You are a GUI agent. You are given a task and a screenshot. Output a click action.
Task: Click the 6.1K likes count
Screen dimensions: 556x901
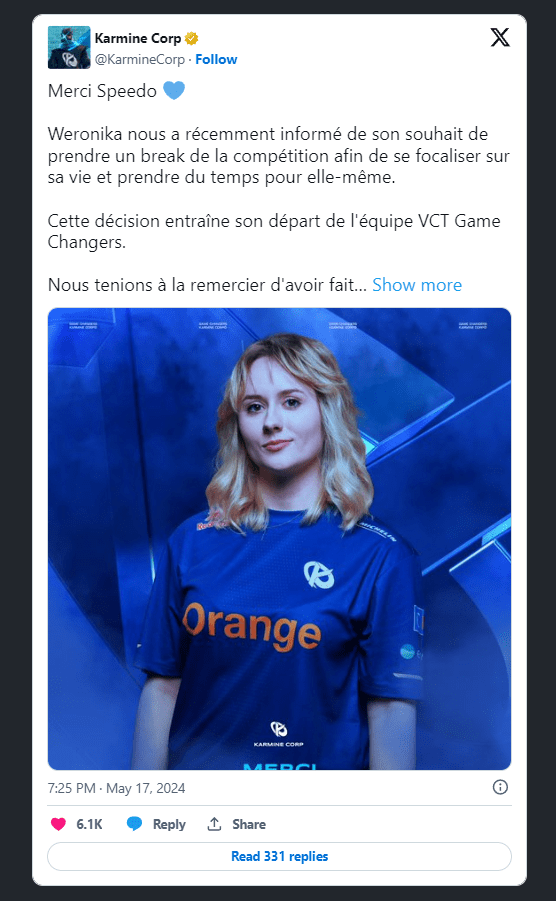coord(89,824)
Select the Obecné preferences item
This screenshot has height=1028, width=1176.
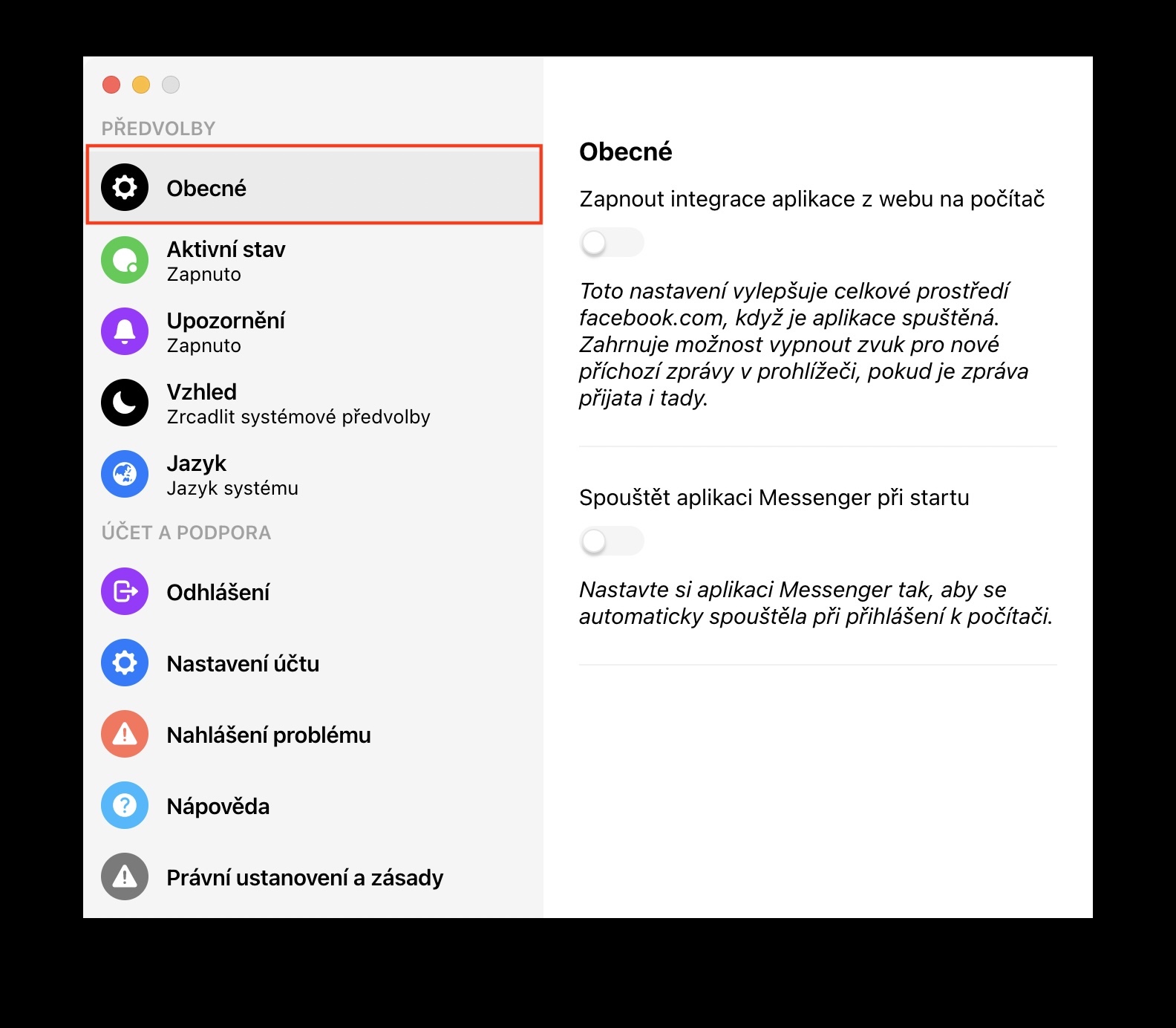point(315,185)
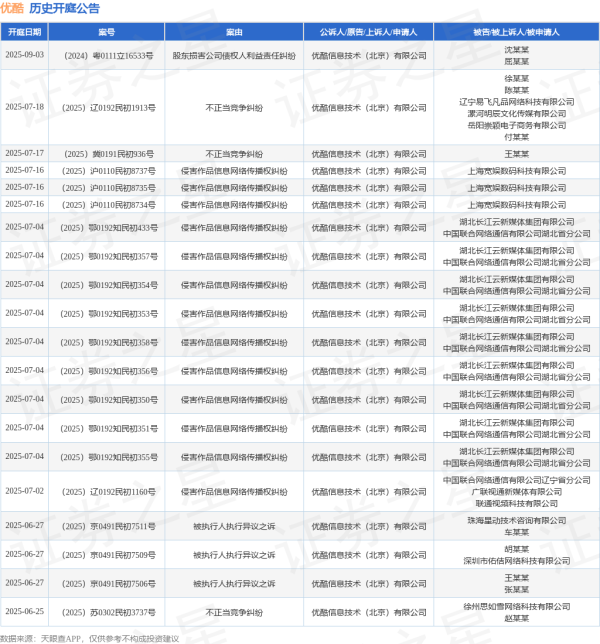This screenshot has height=644, width=600.
Task: Click the 案由 column header
Action: point(233,33)
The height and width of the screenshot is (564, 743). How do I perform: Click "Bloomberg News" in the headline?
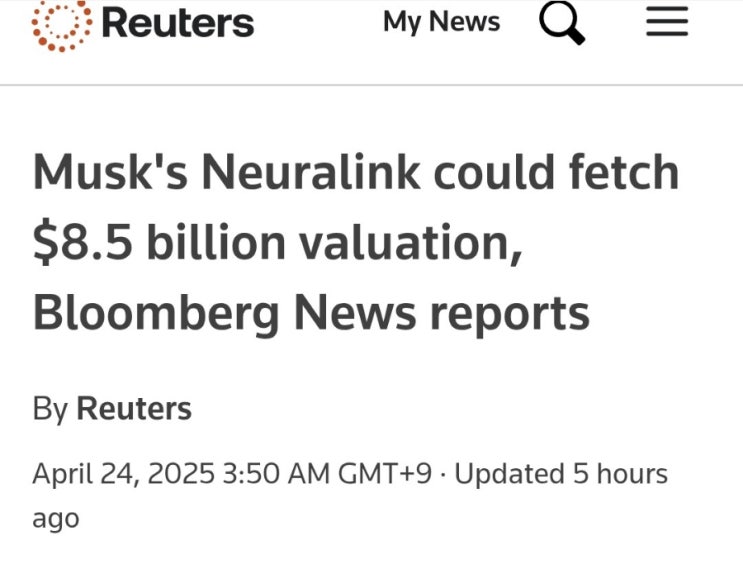coord(226,314)
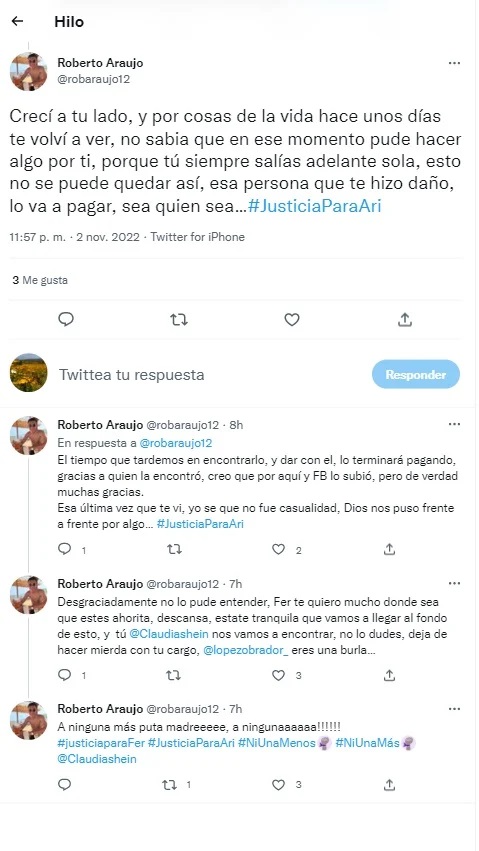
++++++++++++++++++++
Reproduce the lines above verbatim, omitting the pictures from your answer.

You are a GUI agent. You are given a task and a screenshot. Output a click action.
Task: Click the 6.1K likes count
Screen dimensions: 556x901
coord(89,824)
Select the Obecné preferences item
This screenshot has height=1028, width=1176.
point(315,185)
This screenshot has height=644, width=600.
Task: Click the 案由 column header
Action: point(233,33)
The height and width of the screenshot is (564, 743). How do I perform: Click "Bloomberg News" in the headline?
coord(226,314)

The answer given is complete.